» Given passage:
________
Launch reading with John Challis, Frank Ormsby and Lawrence Sail

Launch reading with John Challis, Frank Ormsby and Lawrence Sail

Do join Bloodaxe for this launch event for new June 2026 titles by John Challis, Frank Ormsby and Lawrence Sail.

All three poets will be celebrating the publication of their new books, with John Challis and Lawrence Sail by reading live from their books. Frank Ormsby draws on his experience of living with Parkinson's Disease in his recent work and is unable to take part, but has been able to make audio recordings to be played during this event with screen-shared poems from his book. The post-reading discussion with the host, Bloodaxe editor Neil Astley, will feature John Challis and Lawrence Sail along with Frank Ormsby's friend, the writer and broadcaster Malachi O'Donohue, who made the audio recordings.
________
» Exercise data:
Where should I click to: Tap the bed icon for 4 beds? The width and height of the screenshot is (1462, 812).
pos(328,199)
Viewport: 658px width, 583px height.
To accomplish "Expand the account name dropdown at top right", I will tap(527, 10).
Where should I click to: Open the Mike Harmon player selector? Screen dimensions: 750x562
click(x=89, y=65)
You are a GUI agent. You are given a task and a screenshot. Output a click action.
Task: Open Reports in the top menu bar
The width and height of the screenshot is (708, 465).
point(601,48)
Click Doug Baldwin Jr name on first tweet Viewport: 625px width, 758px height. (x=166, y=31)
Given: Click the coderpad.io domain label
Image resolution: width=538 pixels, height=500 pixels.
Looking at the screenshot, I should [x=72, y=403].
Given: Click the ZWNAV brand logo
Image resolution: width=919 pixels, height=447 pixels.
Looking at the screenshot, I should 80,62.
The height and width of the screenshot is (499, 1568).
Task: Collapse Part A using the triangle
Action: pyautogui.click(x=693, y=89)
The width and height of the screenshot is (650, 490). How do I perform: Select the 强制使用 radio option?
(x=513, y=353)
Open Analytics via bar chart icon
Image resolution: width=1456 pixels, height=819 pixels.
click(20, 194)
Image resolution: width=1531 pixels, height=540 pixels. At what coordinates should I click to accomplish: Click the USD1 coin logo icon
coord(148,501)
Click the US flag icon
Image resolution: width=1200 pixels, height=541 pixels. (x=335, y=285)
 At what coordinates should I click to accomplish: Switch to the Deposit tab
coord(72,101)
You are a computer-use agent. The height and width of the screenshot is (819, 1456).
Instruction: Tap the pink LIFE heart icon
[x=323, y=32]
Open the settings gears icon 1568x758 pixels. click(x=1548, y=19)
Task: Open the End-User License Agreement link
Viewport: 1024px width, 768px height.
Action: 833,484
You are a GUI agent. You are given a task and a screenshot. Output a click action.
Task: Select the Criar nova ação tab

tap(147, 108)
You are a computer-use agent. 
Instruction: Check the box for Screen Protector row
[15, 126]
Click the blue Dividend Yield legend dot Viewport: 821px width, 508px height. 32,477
________
» Exercise set:
1) In the launch reading announcement, who hosts the post-reading discussion?
2) Continue the launch reading announcement from its last sentence.

» Task-by-task outputs:
1) Bloodaxe editor Neil Astley hosts the post-reading discussion.

2)
This free Bloodaxe launch event will be streamed on YouTube Live on this YouTube page: https://youtube.com/live/6OitDbheZ8A

If you register to attend on TicketTailor you will receive an event link reminder by email by midday the day before the event. For those who can't make it live, the reading will be available on YouTube afterwards via the same YouTube link: https://youtube.com/live/6OitDbheZ8A

Watch live or later via YouTube.

 

To order copies of the poets’ books direct from Bloodaxe, please click on these links.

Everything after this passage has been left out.